Because the listing below is to be kept intact, restate all of it word for word.

| MATERIAL TO PROCESS |

▼

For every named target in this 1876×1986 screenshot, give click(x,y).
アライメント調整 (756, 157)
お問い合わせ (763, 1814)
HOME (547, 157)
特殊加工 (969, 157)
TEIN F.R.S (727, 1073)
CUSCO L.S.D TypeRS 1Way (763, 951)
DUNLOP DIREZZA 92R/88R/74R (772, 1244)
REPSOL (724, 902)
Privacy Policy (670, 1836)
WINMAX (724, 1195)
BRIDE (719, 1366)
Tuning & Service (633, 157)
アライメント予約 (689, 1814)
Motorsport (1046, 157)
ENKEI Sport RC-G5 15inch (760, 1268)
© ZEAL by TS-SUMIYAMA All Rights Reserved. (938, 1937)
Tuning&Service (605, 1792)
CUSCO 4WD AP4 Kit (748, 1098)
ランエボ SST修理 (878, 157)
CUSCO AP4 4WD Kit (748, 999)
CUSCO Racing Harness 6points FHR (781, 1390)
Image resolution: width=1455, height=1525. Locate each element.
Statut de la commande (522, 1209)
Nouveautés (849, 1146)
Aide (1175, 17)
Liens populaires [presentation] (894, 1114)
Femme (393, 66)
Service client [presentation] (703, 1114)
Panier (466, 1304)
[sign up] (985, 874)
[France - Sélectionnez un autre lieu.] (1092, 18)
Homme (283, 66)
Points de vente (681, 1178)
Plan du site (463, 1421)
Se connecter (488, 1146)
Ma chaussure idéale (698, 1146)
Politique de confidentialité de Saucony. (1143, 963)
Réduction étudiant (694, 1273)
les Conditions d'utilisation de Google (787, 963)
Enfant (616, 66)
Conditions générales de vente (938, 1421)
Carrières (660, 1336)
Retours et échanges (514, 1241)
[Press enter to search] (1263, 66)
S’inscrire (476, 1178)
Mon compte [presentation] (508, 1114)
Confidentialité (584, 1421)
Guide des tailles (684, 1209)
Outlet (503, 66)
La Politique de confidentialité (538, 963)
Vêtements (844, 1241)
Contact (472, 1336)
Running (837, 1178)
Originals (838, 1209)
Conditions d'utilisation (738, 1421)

▲

| YOUR RESPONSE |
For every named target in this 1876×1986 screenshot, give click(x,y).
アライメント調整 (756, 157)
お問い合わせ (763, 1814)
HOME (547, 157)
特殊加工 (969, 157)
TEIN F.R.S (727, 1073)
CUSCO L.S.D TypeRS 1Way (763, 951)
DUNLOP DIREZZA 92R/88R/74R (772, 1244)
REPSOL (724, 902)
Privacy Policy (670, 1836)
WINMAX (724, 1195)
BRIDE (719, 1366)
Tuning & Service (633, 157)
アライメント予約 (689, 1814)
Motorsport (1046, 157)
ENKEI Sport RC-G5 15inch (760, 1268)
© ZEAL by TS-SUMIYAMA All Rights Reserved. (938, 1937)
Tuning&Service (605, 1792)
CUSCO 4WD AP4 Kit (748, 1098)
ランエボ SST修理 (878, 157)
CUSCO AP4 4WD Kit (748, 999)
CUSCO Racing Harness 6points FHR (781, 1390)
Image resolution: width=1455, height=1525. Locate each element.
Statut de la commande (522, 1209)
Nouveautés (849, 1146)
Aide (1175, 17)
Liens populaires [presentation] (894, 1114)
Femme (393, 66)
Service client [presentation] (703, 1114)
Panier (466, 1304)
[sign up] (985, 874)
[France - Sélectionnez un autre lieu.] (1092, 18)
Homme (283, 66)
Points de vente (681, 1178)
Plan du site (463, 1421)
Se connecter (488, 1146)
Ma chaussure idéale (698, 1146)
Politique de confidentialité de Saucony. (1143, 963)
Réduction étudiant (694, 1273)
les Conditions d'utilisation de Google (787, 963)
Enfant (616, 66)
Conditions générales de vente (938, 1421)
Carrières (660, 1336)
Retours et échanges (514, 1241)
[Press enter to search] (1263, 66)
S’inscrire (476, 1178)
Mon compte [presentation] (508, 1114)
Confidentialité (584, 1421)
Guide des tailles (684, 1209)
Outlet (503, 66)
La Politique de confidentialité (538, 963)
Vêtements (844, 1241)
Contact (472, 1336)
Running (837, 1178)
Originals (838, 1209)
Conditions d'utilisation (738, 1421)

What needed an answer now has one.